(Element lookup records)
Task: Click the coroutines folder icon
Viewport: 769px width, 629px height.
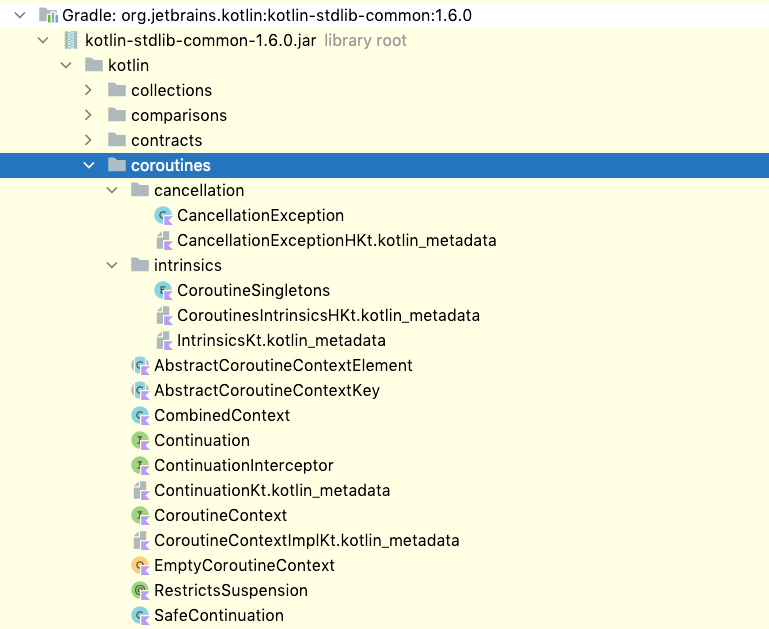Action: tap(117, 166)
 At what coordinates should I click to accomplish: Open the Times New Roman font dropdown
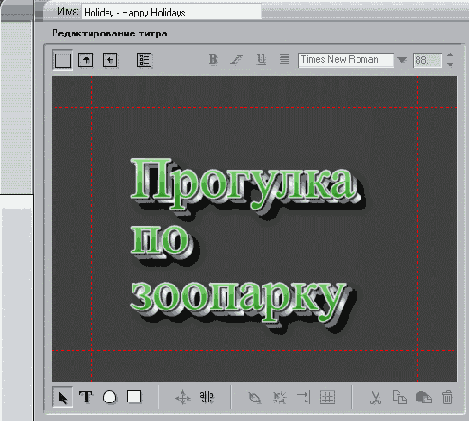coord(402,60)
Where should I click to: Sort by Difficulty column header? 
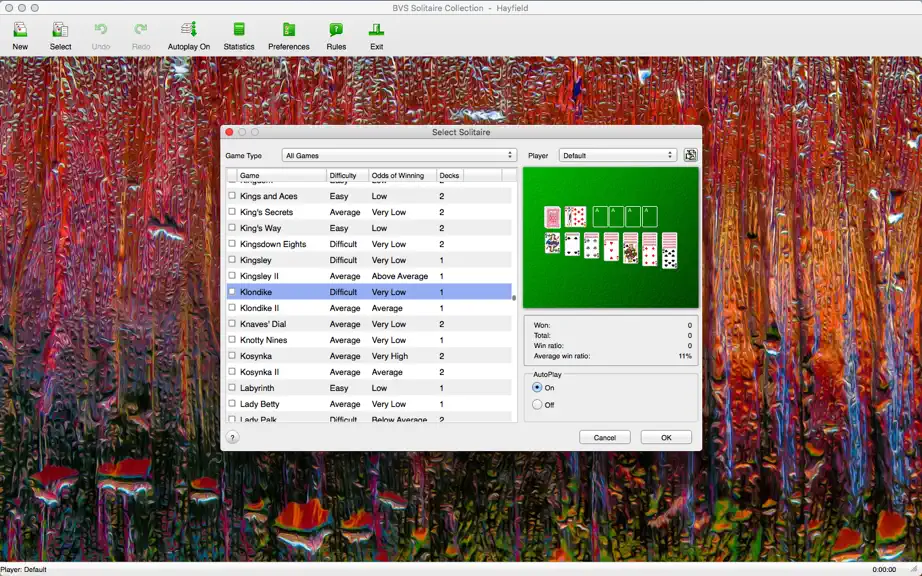(348, 175)
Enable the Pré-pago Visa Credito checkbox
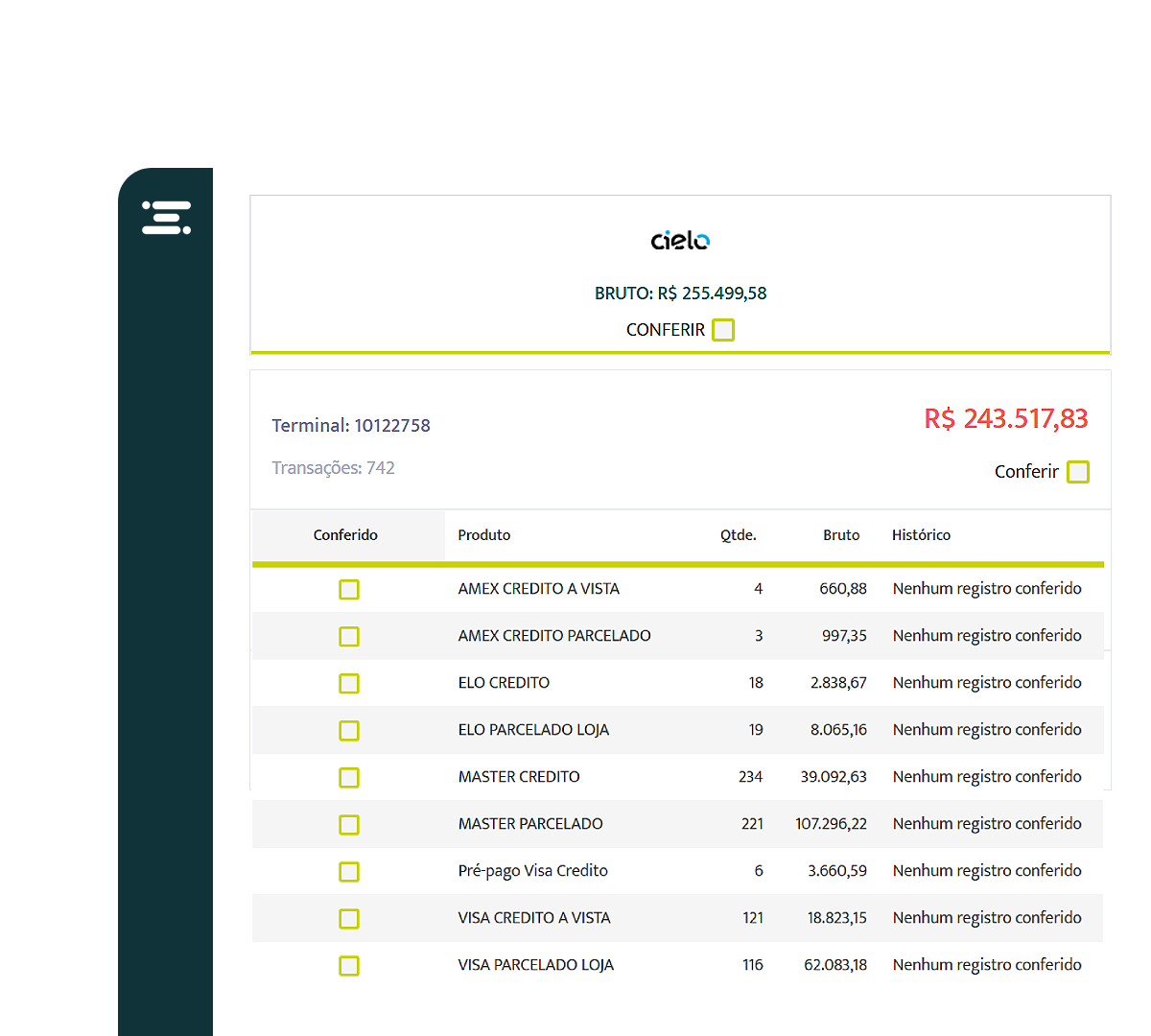This screenshot has width=1151, height=1036. [349, 871]
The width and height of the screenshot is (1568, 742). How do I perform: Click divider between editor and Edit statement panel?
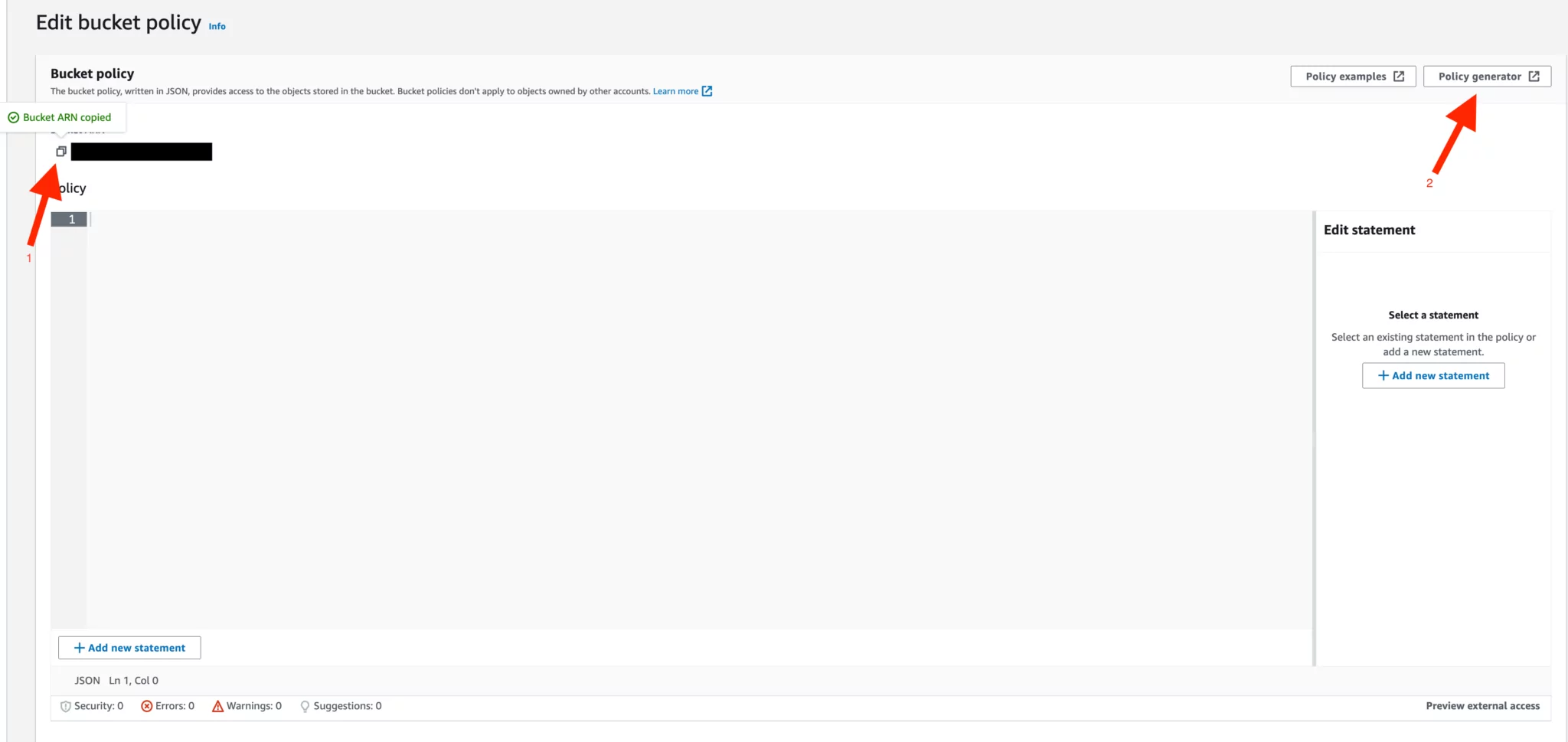[x=1314, y=436]
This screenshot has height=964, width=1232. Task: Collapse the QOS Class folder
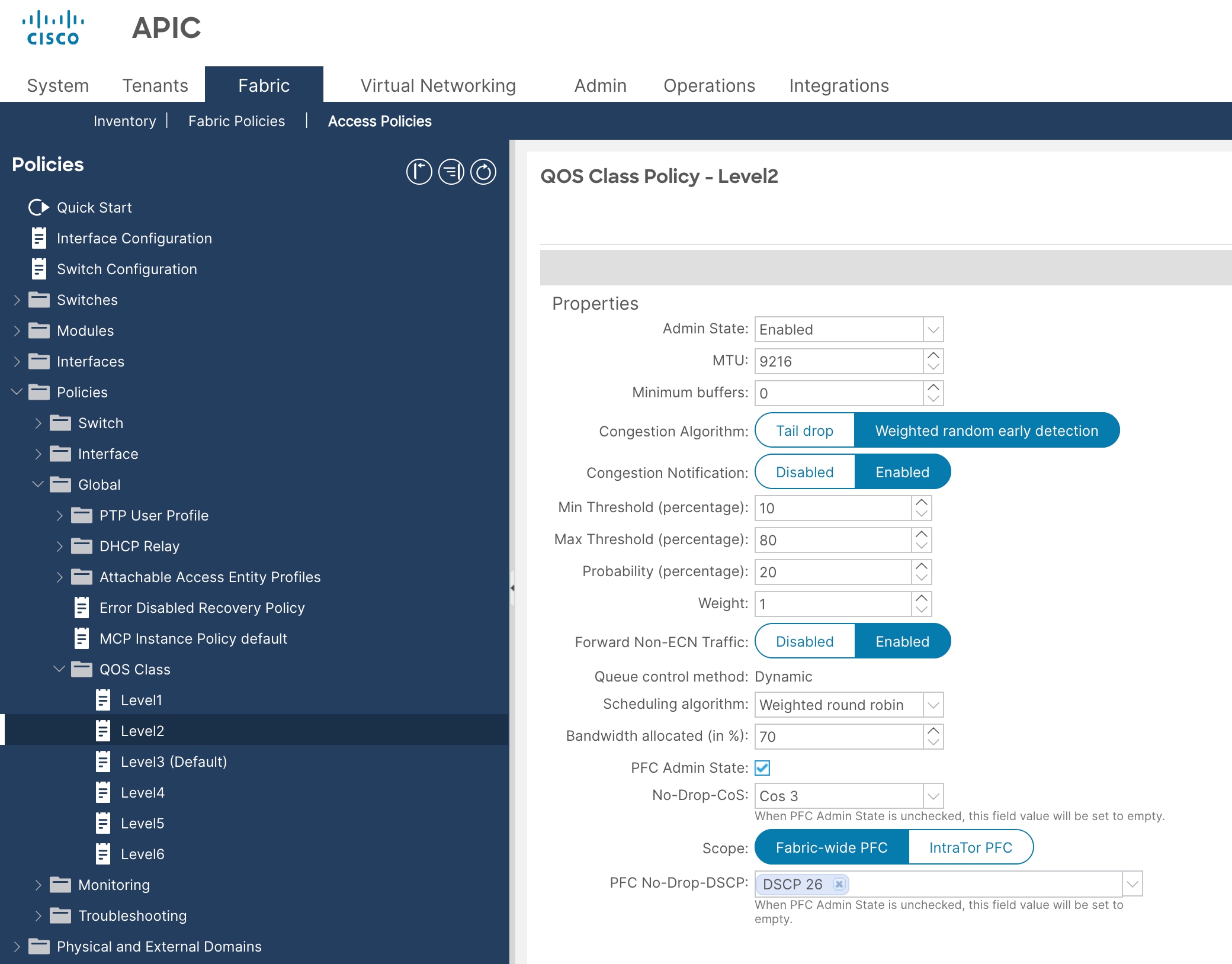(58, 669)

- **STATED EXERCISE**:
Starting with the line that contains "The width and" and going on through the end of the records, rewrite the lines with "Collapse" changed to "Expand" and nothing else altered. Omit the pictures.

- **EXERCISE SOLUTION**:
The width and height of the screenshot is (1568, 742). How do I perform: Click divider between editor and Edit statement panel?
[x=1314, y=436]
This screenshot has height=964, width=1232. Task: Expand the QOS Class folder
(58, 669)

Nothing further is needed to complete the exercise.